As the child’s mother and father stood there wondering about the things that were being said of him, Simeon blessed them and said to Mary his mother: “You see this child: he is destined for the fall and for the rising of many in Israel, destined to be a sign that is rejected. – and a sword will pierce your own soul. Too. – so that the secret thoughts of many may be laid bare.” Luke 2: 22-40
The ceremony for which Joseph and Mary took the eight-day-old Jesus to the Temple was very much like the baptismal ceremonial for which modern-day parents take their children for initiation into the Christian community. Jewish parents took their first-born sons to the Temple in order to have them circumcised and to dedicate them to the God who had loved them into life.
I wonder how parents these days would react if an elderly parishioner were to tell them that the son they had brought for baptism were to become a source of division in the community and be a cause of deep sorrow and grief for his mother. Yet, as Simeon gave thanks to God for being inspired by the Holy Spirit for recognising the Messiah in the child in front of him, in the same breath he asserted that this same child would be rejected, cause his mother grief and come to a violent end. Hot on Simeon’s heels came Anna, an eighty-four-year-old widow and prophetess whose assertions were much more moderate, but unrelenting in pointing out to anyone who would listen that the child in front of them would bring hope and deliverance to everyone who longed for the deliverance of Jerusalem.
Simeon and Anna don’t rate another scriptural mention even though their words have found their way into Christian hymns and prayers. It may well have been that they were seen by the community as Temple stalwarts and even dismissed as pious, old fogies given to wild imaginings.
Rather, however, their story might well be Luke’s way of telling his audience and us, that God’s way of working in our world is very different from what they had expected and we now expect. Luke made it clear that the very first witnesses to God’s coming among us in the person of Jesus were poor, unlettered shepherds with a reputation for being untrustworthy and an old man and woman who frequented the Temple and were very likely regarded as being a bit odd.
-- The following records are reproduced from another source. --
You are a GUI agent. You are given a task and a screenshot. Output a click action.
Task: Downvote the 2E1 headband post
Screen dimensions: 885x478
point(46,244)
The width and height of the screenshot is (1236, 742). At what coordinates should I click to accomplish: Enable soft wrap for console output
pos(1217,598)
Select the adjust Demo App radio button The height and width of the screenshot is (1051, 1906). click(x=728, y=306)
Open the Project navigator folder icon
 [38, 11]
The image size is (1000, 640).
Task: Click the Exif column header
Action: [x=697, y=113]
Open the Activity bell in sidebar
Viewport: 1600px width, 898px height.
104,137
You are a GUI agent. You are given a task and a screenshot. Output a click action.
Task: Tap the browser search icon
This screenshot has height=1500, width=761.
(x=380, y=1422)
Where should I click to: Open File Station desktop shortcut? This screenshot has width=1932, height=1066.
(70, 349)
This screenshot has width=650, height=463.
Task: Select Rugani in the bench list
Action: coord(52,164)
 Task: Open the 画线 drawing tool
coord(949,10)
A close look at the history of God’s revelation to the people of Israel reveals that it was mediated through a succession of prophets who were different, even odd or eccentric. How else could we categorise the likes of Abraham, Noah, Moses, Rehab the prostitute, Jeremiah, the prickly prophet, the Gerasene demoniac and Matthew the tax crook? All of these characters spoke their mind and lived outside the acceptable circles of the society of their day. Many of them had personal qualities that excluded them from refined social circles. Yet they all witnessed in their own unconventional ways to the abiding love of God for humanity.
We are probably all familiar with St Irenaeus, a Second Century Bishop and Doctor of the Church. He is noted for asserting that “The glory of God is a living person, fully alive…and the life of such a person consists in beholding God.” It strikes me that Simeon and Anna, together with those other prophetic characters listed above were all very much alive and unafraid to speak out as God’s Spirit inspired them.
The renowned Twentieth Century American novelist and short-story writer, Flannery O’Connor once stated: “You shall know the truth, and the truth will make you odd.” Jesus knew and spoke the truth and the more he lived and spoke it led to a progression in the way in which he was labelled by those whom his words and actions disturbed. He moved from being popular with the crowds who flocked to see and hear him to being regarded by those in power as odd, fanatical, blasphemous, traitorous and, finally, criminal.
The message in all of this for us is that we, too, are called by God’s Spirit to be instruments of, and witnesses to, the truth of the Gospel. Simeon and Anna were able to speak as they did to Joseph and Mary because, over their long lives, they had come to recognise and appreciate the story of God’s faithfulness over centuries to their people. We, in our turn, can look to a future full of hope because of the ground prepared for us by giants of hope and fidelity like Pope John XXIII, Dorothy Day, Oscar Romero and Martin Luther King Jr simply because they, and prophets like them, have come to know God’s fidelity and justice across the course of their lives. Now it’s over to us to be witnesses to God’s fidelity, truth and justice made tangible in the life and love of Jesus, and in the lives of those women and men who have walked in his footsteps.